C:\Program Files (x86)\Backblaze\x64\bztrans_thread18.exe
C:\Program Files (x86)\Backblaze\x64\bztrans_thread19.exe
It is the same on the Macintosh, but found in the folder /Library/Backblaze.bzpkg/
with the same names as above. By assigning uniquely named executables
to do each task, customers can watch the (now "named") threads come and go
in "Activity Monitor" on the Macintosh, and "Task Manager" on Windows.

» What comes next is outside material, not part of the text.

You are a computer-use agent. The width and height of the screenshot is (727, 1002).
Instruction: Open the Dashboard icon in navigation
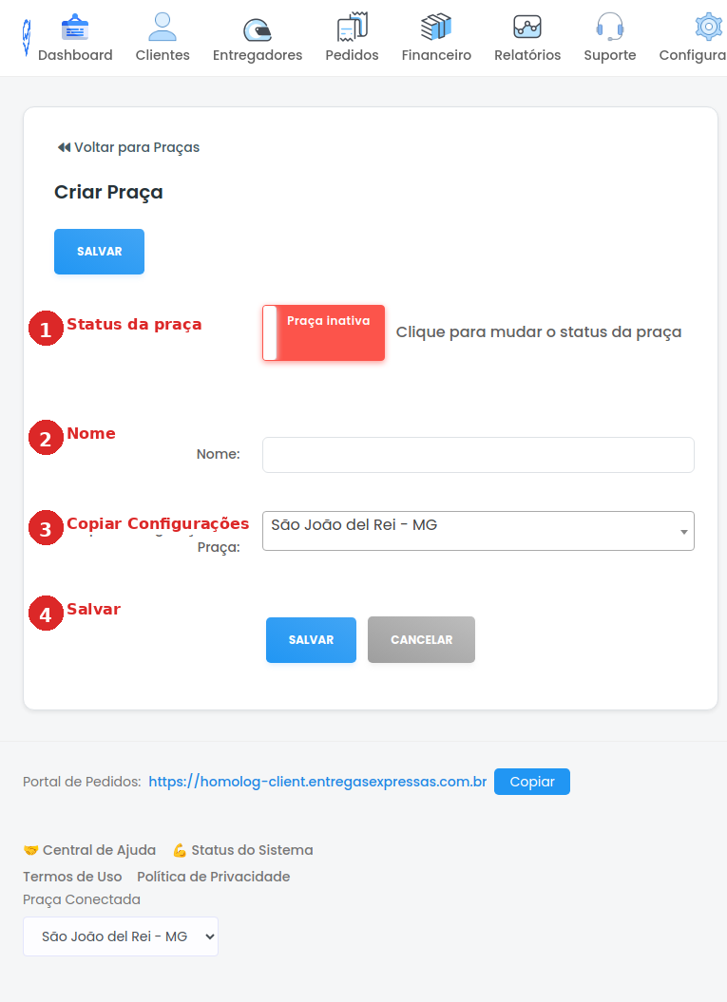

Now, you might notice there are only 20 of these executable names numbered
"00" - "19" and you can use up to 30 threads. At some point this
system is silly and wastes customer disk space, so when bztransmit is using
21 - 30 threads it assigns a task that is supposed to be done by
"thread25.exe" to a unique thread of course, but it uses the executable
named "bztrans_thread05.exe" to do the task. In other words, if the
thread is numbered #20-29 then subtract 10 from the actual thread number to
know which executable name was used.
Resource
Load bzfilelist puts on customer laptop:
bztransmit does all the encryption, and all the network communication for
Backblaze's client, and depending on the customer settings and the size
of the customer data it can use as little as
100 MBytes of RAM and a very small CPU load (5% of one core), or it can cause quite a bit of
load and RAM use, and use all 16 cores of CPU at the same time. The
worst case situation is this: the customer is using 30 threads and they have
a lot of 100 MByte files, this means each bztransmit process could be
holding 100 MBytes EACH, for a total of 3 GBytes RAM use just for the data
in memory, and it might actually come close to using 4 GBytes of RAM use
when you include the extra data structures to figure out what to backup.
Now that is up to the customer, and a customer who wants to backup all night
long and has a modern laptop with 16 GBytes of RAM won't even notice it.
But a customer with only a slightly old 8 GByte RAM laptop trying to use
their laptop during the middle of the day might want to set Backblaze to
only use 10 threads to keep their RAM use way down low at less than 1 GByte.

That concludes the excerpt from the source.